Tuesday, August 02, 2005

Opposites Attract

“History doesn’t repeat itself, but it does rhyme,” said Mark Twain, and that certainly seems true today. It has been noted in this column and elsewhere that the Enlightenment’s insistence on setting Reason up as a god was due in no small part to Luther’s insistence that Reason was the whore of the devil. Luther’s “faith alone” theology brought about the “reason alone” backlash that was the Enlightenment.

But, the two did agree on some things. For instance, while Luther and Voltaire fought each other bitterly, they did unite against their common enemy: the Catholic Church.

Today, we see a remarkably similar thing taking place. Where Luther insisted on faith alone, Islam insists on rote memorization and constant emulation of the Prophet Mohammed. Where Voltaire insisted on the pre-eminence of Reason, the secular humanists today insist on the pre-eminence of the self. The Marquis de Sade and his modern counterparts have been transformed from lunatics (which is how de Sade was viewed by his contemporaries) to heros. Libertinism is the order of the day.
So, where the first titanic struggle was between faith and reason, this second titanic struggle is between slavery and license. And, as in the first struggle, the common enemy is Christianity, especially Catholic Christianity.

Catholic Christianity has uniquely challenged all competing philosophies and theologies to an extent that few commentators seem willing to consider. Take, for example, the simple system of numbering the Ten Commandments. There are three ways to do it: the Hebrew method, the Protestant method and the Catholic method. Of the three, only the Catholics separate the coveting of a neighbor’s livestock from the coveting of his wife. That is, only the Catholic ordering recognizes that sins against objects differ fundamentally from sins against persons.

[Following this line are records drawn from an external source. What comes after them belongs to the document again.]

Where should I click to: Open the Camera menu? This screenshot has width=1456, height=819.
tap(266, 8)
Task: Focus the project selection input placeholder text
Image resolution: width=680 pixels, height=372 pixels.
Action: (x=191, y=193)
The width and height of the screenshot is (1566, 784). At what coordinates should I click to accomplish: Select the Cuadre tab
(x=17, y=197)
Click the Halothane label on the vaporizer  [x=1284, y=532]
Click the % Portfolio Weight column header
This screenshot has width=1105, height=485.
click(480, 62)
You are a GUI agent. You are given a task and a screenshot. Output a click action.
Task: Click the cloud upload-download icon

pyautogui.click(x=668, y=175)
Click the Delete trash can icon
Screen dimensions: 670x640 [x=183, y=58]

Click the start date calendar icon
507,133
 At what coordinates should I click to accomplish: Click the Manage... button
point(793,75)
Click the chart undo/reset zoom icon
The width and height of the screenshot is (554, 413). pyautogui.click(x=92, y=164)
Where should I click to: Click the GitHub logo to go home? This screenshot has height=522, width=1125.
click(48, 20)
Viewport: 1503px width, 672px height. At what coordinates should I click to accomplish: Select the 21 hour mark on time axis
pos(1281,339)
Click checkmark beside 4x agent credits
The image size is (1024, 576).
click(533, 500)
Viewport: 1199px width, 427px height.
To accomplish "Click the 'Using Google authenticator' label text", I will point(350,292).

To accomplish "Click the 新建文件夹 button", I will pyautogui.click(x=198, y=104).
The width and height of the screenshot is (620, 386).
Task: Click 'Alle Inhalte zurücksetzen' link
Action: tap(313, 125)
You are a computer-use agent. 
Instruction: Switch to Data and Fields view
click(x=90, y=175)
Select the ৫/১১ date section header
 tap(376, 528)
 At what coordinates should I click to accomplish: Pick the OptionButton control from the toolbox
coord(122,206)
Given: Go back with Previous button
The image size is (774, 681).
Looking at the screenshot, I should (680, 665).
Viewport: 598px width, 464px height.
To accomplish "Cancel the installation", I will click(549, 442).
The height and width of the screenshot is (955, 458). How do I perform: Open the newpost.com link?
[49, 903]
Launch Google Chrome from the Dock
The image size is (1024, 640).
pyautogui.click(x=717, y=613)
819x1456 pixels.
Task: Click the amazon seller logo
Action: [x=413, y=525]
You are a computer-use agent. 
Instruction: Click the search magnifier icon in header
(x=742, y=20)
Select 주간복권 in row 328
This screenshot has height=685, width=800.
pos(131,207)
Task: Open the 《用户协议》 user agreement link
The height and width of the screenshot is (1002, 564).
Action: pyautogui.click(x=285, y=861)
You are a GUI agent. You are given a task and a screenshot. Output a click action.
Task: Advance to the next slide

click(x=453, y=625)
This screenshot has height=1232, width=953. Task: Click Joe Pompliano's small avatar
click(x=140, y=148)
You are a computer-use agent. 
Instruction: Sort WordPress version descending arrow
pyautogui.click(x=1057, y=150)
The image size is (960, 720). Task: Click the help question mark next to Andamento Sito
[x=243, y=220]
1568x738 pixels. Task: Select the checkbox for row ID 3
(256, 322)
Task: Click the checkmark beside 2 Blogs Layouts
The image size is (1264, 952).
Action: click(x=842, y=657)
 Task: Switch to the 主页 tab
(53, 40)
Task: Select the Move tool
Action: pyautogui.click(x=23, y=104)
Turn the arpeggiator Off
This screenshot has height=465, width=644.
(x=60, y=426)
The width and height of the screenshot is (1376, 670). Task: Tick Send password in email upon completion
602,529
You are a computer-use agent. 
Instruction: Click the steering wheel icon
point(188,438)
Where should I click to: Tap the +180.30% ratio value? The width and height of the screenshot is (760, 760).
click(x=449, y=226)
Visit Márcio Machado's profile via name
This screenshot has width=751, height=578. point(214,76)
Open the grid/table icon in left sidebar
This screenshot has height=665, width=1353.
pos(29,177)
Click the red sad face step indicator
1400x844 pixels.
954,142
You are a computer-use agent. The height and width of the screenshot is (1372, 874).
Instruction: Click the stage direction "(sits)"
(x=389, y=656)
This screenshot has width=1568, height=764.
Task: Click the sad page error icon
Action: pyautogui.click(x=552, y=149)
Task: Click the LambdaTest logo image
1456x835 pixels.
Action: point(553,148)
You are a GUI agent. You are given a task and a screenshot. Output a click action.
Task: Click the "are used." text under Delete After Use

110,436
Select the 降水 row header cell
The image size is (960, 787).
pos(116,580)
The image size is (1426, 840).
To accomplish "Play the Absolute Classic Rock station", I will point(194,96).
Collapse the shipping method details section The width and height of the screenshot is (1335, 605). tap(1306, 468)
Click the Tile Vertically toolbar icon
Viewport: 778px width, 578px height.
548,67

Similarly, Catholicism uniquely moderated other philosophies. Precisely because Judaism spent a millennium under Catholic influence, Jews no longer stone members of their community to death for fornication. Precisely because Islam lacked that Christian guidance, Muslims still do. The Christianity that wiped out Aztec human sacrifice, stopped Hindus from forcing their widows onto the funeral pyre, and destroyed the Thuggee cult of ritual murder found its moral force in a world-view that retained an understanding of the Catholic theology on personhood.

Unfortunately, as non-Catholic Christian theology loses its grip on these Catholic concepts, it has degenerated into secular licentiousness. Our culture has again begun to endorse wife-killing and ritual murder.

In this respect, Terri Schiavo is merely a prominent example of a larger trend in murder-suicides. It has already been noted that most such actions are literally triggered by men who murder their often unwilling wives before turning the gun on themselves. Similarly, embryonic stem cell research and abortion have become ritually endorsed by almost all who seek higher office, despite glaring medical evidence that both involve the murder of children.

And here is the most interesting thing about this 21st-century version of the Thirty Years’ War. The struggle between secular humanism and Islam does not just attack the Bride of Christ, it attacks women in general.

Islam views women as the source of most moral evil. According to Mohammed, hell is populated primarily by women. In the same way, secular humanism endorses a lifestyle of casual sex, casual contraception and casual abortion that disproportionately harms women.
And in that sense, it is hard to choose sides. After all, it doesn’t matter which side wins when both sides are wrong.